The problem:
Reproduce exactly the lines of the material beneath, from the line that contains "Where should I click to: Click into" to the line that contains "Image resolution: width=1316", both included, and no other lines.
Records provided Start Marker
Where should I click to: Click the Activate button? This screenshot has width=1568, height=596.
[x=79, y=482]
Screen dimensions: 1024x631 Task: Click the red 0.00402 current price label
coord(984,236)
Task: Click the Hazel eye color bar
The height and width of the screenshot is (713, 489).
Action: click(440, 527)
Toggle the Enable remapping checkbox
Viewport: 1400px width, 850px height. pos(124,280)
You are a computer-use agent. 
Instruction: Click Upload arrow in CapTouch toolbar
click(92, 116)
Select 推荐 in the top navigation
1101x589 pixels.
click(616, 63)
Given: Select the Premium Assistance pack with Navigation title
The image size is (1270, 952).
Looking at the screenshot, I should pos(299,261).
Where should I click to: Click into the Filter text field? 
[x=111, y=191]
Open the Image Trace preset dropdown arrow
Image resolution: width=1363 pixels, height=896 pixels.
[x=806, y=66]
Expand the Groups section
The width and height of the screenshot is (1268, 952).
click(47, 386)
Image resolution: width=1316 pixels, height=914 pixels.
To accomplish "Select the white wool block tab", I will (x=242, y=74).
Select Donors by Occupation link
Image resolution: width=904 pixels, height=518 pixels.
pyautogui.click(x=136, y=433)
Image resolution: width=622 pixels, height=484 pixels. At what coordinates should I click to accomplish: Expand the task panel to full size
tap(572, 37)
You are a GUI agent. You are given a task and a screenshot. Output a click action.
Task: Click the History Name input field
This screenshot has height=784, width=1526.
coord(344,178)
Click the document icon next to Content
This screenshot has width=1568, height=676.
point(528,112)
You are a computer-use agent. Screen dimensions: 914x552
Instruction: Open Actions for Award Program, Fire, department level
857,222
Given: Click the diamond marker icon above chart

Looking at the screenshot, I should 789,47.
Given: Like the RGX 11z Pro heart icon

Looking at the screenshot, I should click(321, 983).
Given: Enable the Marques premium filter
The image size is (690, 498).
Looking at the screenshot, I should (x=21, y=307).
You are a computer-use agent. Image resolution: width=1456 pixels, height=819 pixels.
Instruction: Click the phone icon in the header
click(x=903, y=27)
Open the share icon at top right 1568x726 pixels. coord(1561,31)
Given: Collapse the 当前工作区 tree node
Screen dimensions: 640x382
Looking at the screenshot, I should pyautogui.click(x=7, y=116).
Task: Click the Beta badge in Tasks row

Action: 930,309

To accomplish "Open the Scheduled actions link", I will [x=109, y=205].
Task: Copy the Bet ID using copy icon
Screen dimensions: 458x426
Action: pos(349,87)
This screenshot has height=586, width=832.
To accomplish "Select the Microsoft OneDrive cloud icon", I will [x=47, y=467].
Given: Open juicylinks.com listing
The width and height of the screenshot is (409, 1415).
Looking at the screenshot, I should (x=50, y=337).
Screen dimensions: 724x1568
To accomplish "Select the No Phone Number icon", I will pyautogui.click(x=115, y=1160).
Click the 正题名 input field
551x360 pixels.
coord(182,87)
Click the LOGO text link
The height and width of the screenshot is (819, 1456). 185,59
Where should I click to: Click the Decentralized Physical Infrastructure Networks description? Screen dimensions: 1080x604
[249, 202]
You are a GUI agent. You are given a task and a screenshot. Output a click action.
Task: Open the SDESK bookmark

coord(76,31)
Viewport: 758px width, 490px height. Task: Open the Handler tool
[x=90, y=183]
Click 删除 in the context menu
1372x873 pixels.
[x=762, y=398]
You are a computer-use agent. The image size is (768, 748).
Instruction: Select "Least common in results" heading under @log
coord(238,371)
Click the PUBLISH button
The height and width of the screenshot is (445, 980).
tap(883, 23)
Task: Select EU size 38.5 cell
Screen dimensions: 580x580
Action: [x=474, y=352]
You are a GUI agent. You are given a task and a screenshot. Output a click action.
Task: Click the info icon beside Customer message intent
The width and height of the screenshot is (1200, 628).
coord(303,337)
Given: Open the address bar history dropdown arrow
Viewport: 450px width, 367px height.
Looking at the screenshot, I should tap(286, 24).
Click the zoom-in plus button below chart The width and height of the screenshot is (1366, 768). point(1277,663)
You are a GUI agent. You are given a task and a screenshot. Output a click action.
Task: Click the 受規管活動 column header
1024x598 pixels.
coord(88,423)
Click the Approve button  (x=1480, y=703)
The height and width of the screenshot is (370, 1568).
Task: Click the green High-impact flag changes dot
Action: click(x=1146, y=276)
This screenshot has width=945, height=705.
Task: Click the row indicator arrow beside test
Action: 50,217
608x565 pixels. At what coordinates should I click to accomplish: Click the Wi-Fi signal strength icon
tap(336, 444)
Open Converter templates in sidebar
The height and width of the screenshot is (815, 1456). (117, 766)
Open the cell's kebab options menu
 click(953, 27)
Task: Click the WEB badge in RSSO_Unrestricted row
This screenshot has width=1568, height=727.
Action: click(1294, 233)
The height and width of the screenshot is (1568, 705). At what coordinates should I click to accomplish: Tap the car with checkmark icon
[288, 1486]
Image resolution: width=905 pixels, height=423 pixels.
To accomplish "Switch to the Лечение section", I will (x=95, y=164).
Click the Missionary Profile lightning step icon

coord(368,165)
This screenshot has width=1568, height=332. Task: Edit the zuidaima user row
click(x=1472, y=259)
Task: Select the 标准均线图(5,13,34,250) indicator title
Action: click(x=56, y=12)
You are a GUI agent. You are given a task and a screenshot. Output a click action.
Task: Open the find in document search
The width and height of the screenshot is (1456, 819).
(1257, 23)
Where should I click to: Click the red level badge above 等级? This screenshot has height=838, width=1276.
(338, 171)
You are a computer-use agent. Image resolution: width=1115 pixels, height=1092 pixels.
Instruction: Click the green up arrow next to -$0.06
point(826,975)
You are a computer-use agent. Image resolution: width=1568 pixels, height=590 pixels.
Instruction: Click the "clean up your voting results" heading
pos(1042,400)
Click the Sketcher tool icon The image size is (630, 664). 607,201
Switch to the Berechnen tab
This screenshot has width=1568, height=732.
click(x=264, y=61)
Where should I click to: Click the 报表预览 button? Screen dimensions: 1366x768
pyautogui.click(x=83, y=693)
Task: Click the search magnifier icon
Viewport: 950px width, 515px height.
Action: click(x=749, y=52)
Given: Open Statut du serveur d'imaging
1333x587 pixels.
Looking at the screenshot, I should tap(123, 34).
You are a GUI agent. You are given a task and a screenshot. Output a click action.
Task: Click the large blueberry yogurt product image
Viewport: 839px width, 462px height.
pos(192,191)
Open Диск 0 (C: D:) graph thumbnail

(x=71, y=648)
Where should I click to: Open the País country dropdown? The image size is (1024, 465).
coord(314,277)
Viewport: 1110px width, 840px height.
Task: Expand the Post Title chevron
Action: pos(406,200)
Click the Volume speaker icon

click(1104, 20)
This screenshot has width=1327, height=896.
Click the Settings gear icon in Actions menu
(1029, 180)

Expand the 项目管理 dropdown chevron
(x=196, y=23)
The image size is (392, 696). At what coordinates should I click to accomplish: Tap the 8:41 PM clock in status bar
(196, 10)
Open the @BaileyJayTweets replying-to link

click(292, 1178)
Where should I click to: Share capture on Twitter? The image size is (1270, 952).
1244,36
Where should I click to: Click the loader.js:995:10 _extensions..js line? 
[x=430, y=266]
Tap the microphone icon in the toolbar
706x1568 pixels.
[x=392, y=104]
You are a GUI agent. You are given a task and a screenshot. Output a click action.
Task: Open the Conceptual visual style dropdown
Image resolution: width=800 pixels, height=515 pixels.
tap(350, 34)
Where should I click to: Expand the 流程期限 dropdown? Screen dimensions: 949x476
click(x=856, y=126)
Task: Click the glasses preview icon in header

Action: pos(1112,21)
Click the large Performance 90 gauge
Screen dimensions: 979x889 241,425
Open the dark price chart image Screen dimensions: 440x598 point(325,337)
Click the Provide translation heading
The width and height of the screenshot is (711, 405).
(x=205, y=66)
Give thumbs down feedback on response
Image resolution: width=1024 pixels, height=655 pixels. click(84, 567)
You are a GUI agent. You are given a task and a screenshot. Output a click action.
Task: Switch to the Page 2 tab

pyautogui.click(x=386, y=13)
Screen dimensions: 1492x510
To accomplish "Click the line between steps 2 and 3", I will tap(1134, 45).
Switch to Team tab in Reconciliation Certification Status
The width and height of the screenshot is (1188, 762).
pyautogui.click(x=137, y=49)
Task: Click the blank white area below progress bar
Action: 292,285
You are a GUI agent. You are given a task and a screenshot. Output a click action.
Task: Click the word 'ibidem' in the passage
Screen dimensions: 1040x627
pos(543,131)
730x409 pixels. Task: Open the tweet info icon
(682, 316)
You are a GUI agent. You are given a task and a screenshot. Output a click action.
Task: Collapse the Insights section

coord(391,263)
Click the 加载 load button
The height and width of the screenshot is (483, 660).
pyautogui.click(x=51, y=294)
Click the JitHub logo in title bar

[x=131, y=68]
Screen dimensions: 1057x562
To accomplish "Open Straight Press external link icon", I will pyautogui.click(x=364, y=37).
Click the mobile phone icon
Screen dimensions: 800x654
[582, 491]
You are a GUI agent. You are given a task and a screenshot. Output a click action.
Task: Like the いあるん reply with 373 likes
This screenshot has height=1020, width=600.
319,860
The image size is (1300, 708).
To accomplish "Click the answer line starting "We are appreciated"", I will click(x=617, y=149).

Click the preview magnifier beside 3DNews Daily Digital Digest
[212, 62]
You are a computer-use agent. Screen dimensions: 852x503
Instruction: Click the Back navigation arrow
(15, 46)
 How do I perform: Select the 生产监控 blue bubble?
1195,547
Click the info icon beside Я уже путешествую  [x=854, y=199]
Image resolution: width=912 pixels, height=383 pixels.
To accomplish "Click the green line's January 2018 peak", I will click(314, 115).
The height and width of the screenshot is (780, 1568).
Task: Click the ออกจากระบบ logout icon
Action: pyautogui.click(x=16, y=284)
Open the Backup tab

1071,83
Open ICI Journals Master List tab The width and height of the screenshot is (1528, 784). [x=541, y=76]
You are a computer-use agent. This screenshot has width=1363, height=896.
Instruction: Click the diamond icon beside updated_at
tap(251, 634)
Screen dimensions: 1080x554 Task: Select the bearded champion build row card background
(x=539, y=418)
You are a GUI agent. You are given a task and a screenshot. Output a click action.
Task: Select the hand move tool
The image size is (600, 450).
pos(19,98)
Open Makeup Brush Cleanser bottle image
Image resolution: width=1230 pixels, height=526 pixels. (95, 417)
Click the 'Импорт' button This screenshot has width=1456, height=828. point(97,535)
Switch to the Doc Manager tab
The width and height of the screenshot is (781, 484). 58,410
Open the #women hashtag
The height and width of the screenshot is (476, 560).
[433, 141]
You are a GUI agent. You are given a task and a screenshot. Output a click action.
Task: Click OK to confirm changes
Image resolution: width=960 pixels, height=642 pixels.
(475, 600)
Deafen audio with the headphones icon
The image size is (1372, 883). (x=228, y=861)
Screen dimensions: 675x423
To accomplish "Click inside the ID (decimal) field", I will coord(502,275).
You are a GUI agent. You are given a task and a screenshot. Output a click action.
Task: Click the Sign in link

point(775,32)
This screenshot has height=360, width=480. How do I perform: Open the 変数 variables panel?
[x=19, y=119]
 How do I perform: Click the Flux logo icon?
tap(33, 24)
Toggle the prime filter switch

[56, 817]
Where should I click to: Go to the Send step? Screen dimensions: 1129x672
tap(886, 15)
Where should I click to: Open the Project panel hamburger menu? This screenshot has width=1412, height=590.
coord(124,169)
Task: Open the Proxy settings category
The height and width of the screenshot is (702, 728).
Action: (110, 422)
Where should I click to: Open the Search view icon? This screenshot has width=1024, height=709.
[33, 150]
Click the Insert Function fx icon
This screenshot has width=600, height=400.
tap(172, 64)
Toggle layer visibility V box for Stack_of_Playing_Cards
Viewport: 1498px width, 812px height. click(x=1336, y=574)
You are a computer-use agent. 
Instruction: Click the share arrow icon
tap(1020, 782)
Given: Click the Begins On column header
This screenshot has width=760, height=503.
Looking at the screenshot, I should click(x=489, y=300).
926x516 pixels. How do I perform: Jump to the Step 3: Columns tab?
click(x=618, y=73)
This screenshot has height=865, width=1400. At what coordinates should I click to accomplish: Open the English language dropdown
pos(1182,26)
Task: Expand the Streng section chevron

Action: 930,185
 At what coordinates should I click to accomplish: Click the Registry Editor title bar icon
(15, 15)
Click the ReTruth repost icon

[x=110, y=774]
Records provided End Marker
Solution to this problem:
Where should I click to: Click into the Filter text field? 
[x=111, y=191]
Open the Image Trace preset dropdown arrow
Image resolution: width=1363 pixels, height=896 pixels.
[x=806, y=66]
Expand the Groups section
The width and height of the screenshot is (1268, 952).
click(47, 386)
Image resolution: width=1316 pixels, height=914 pixels.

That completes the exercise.